What exactly is circumpolar deep water and why is it important?
Circumpolar deep water (CDW) is a thick layer of relatively warm, salty water that flows around Antarctica at depths of 200 to 1,000 meters. It originates from the mixing of global ocean currents and carries heat from lower latitudes toward the polar continent. While it’s a natural feature of the Southern Ocean, its temperature and proximity to Antarctica are critical because when CDW reaches the continental shelf and touches the base of ice shelves, it accelerates melting from below. This melting can destabilize the ice shelves, potentially speeding up the flow of land ice into the ocean and raising global sea levels.
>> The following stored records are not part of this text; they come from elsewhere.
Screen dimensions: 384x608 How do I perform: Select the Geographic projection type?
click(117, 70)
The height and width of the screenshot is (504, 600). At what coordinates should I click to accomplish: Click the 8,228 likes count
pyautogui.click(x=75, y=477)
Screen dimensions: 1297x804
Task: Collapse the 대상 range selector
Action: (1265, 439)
How did scientists finally detect this hidden heat moving toward the ice?
For decades, research ships crisscrossed the Southern Ocean measuring temperature and salinity, but those sparse observations couldn’t reveal long-term trends in deep waters. Then, in the 2000s, a fleet of autonomous robotic floats (part of the Argo program) began diving to 2,000 meters, collecting continuous profiles across vast areas. Researchers combined these two datasets with a machine learning model trained to fill in gaps and map the four-dimensional structure of CDW over the past 20 years. The result: a clear picture of how the warm water volume has grown and shifted closer to Antarctica’s coastline, especially in the Amundsen and Bellingshausen Seas.
How much has the warm water expanded and where is it going?
According to the study, the pool of circumpolar deep water has expanded by roughly 30% in volume over the two‑decade period, and its core has moved up to 60 kilometers closer to the Antarctic continental shelf in some regions. The most significant advances are observed in the western part of the continent, particularly near the Pine Island and Thwaites glaciers—two massive ice streams that already show signs of rapid retreat. The data also reveal that the warm layer has thickened, meaning more heat is available to erode the undersides of ice shelves that act as buttresses holding back inland ice.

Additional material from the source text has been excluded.